Redfin Releases National Survey on the State of the Real Estate Profession
99% of agents are proud of their service, yet just 1 in 5 would recommend their career
Real estate agents report the internet has increased marketing costs and decreased productivity, while commissions remain stable
SEATTLE, July 24, 2019 /PRNewswire/ -- (NASDAQ: RDFN) — Redfin (www.redfin.com), the technology-powered real estate brokerage, released findings today from a national survey of real estate agents. The comprehensive survey sought to uncover the state of the real estate agent profession in the United States in terms of career fulfillment and growth, commissions, income, feelings about technology, and the pervasiveness of racial bias and sexism in the industry.
"As a company that has long aspired to be the best employer in real estate, Redfin commissioned this survey to understand, at a time when billions in private and public capital is being invested in U.S. real estate brokerages, how the life of an agent has changed, and what we can do to attract a new generation of talent to our profession," Redfin CEO Glenn Kelman said. "What we learned is that agents love the customer relationships and entrepreneurial independence of being an agent but question whether internet technology has made them more productive, and still worry about finding enough customers to earn a steady living."
Among the key findings:
- Nearly half of respondents have a second job; a third outside of real estate.
- Millennials were the customers agents were least likely to identify as easy to serve.
- 41% of agents who advertised on lead-generation sites had a positive return on investment.
- 33% of agents said the internet had increased the amount of work associated with a sale compared to 32% who claimed a decrease.
- 21% of agents would recommend their career to others.
- Of agents with five years of experience or more, 49% said commissions have remained about the same over the past five years, 31% said commissions had declined.
- 33% of non-white agents believe bias is pervasive, compared to 18% of white agents.
- 13% of female agents report sexism or harassment from customers, 6% from colleagues.

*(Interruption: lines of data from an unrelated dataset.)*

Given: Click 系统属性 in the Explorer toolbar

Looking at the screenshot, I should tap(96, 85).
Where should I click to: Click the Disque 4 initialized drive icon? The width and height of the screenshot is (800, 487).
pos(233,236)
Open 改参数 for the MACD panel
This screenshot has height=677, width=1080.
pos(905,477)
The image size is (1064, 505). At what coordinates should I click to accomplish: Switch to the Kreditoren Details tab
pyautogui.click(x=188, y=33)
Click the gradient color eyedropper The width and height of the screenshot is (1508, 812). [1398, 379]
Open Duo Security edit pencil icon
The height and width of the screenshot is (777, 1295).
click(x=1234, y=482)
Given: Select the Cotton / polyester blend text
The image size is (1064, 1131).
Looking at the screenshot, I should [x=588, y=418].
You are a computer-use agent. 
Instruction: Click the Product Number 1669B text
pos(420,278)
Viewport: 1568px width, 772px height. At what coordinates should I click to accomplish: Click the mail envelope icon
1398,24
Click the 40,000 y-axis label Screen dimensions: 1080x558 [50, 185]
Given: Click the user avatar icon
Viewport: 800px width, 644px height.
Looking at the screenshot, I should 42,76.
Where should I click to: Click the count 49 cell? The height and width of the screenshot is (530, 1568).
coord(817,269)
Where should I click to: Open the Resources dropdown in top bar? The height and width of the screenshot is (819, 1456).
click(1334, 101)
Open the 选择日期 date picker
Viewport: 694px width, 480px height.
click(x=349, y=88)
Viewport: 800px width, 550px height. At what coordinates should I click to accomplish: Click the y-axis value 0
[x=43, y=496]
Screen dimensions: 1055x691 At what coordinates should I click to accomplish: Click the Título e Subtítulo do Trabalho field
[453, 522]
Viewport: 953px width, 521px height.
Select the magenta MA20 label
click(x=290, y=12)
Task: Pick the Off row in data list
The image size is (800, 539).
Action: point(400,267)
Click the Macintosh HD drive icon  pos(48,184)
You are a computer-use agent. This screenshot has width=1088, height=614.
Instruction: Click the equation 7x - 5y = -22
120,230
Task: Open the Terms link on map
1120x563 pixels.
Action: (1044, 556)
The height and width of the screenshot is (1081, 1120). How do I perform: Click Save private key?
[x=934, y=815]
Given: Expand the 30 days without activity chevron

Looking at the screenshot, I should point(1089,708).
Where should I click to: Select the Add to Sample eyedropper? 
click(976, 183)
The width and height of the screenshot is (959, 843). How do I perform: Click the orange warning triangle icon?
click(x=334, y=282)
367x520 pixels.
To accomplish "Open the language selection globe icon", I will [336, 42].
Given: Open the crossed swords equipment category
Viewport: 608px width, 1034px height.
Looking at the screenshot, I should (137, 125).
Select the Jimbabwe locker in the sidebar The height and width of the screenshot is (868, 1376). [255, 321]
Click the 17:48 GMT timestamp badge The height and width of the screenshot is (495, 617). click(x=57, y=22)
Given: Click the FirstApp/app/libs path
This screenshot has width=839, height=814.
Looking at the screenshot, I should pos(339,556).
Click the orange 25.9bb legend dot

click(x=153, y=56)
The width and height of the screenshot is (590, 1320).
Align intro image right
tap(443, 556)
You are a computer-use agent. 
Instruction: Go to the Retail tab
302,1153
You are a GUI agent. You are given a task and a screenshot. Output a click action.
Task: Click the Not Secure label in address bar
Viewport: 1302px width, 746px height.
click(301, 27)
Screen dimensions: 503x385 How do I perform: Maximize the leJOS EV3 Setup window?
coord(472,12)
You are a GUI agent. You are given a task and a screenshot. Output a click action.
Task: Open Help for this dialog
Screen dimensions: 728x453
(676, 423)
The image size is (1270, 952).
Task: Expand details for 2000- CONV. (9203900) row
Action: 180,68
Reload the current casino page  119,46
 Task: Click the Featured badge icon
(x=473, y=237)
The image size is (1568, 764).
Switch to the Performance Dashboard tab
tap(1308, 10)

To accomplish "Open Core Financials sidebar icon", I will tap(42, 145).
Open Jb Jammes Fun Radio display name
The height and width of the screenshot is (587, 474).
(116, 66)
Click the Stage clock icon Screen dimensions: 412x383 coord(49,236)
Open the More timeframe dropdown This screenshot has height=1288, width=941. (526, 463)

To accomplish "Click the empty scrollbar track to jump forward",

The survey was done in March; 500 U.S. agents who sold at least one home in the last year participated. Respondents were affiliated with a wide variety of brokerages and were not aware that Redfin commissioned the survey. More than 80 percent of respondents had four or more years of experience. Respondents reported a median of 7 to 9 closed sales in 2018, and a median income between $25,000 and $50,000 after work-related expenses, similar to findings from the National Association of Realtors.
Career Satisfaction: Agents Like Serving Customers, Dislike Prospecting
Relationships with customers and entrepreneurial independence are what agents enjoy most about their job, with 86 percent of respondents selecting those responses. Eighty-one percent said their favorite thing about being a real estate agent was helping people whose lives are in transition. And 99 percent of respondents said they're proud of the service they provide.
But just one in five real estate agents would recommend their career to others. The most disliked parts of the job include income unpredictability (42%) and difficulty finding customers (38%).
Sixty percent of experienced agents said their incomes had increased in the past five years, while 14 percent said it decreased. Nearly half of all respondents worked other jobs to supplement their income.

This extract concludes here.